CarperAI / trlx

A repo for distributed training of language models with Reinforcement Learning via Human Feedback (RLHF)
MIT License
4.49k stars 472 forks source link

Migrate to `peft` from `opendelta` for parameter efficient tuning methods #434

Open jon-tow opened 1 year ago

jon-tow commented 1 year ago

🚀 The feature, motivation, and pitch

Let's migrate to peft.

Tasks

Doing so will require the following updates:

  1. Replace the opendelta setup in the AccelerateBaseTrainer with a peft backed setup: https://github.com/CarperAI/trlx/blob/92b68e4d8c5d59e6ba25d12fd9acfe10287be689/trlx/trainer/accelerate_base_trainer.py#L145-L155

  2. Handle fine-grained layer capturing to only modify the upper trunk layers of hydra architectures as handled below: https://github.com/CarperAI/trlx/blob/92b68e4d8c5d59e6ba25d12fd9acfe10287be689/trlx/utils/modeling.py#L414-L428

Motivation

Citing @ethankim00's concerns with opendelta:

Alternatives

No response

Additional context

No response

jon-tow commented 1 year ago

Assignee: @glerzing will be taking a go at this :)

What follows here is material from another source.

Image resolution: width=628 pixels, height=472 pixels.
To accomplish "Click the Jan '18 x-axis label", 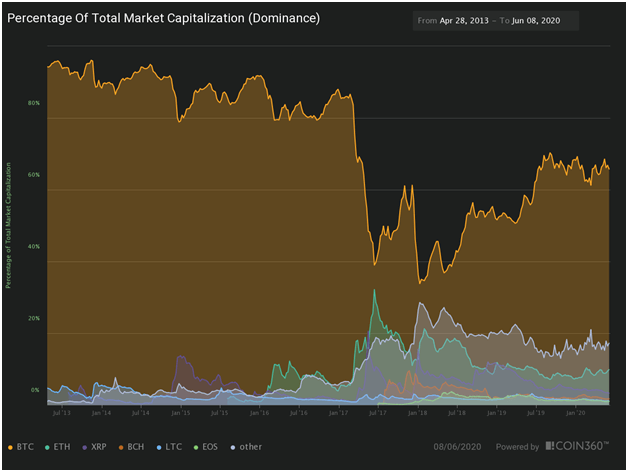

loganlebanoff commented 1 year ago

I'm curious as to the status of this issue/PR

glerzing commented 1 year ago

I'm developing automated tests for it, there should be a PR soon.

akk-123 commented 1 year ago

@glerzing look forward it

akk-123 commented 1 year ago

@glerzing when will have a pr?

glerzing commented 1 year ago

It should be ready for PR tomorrow, sorry for the wait.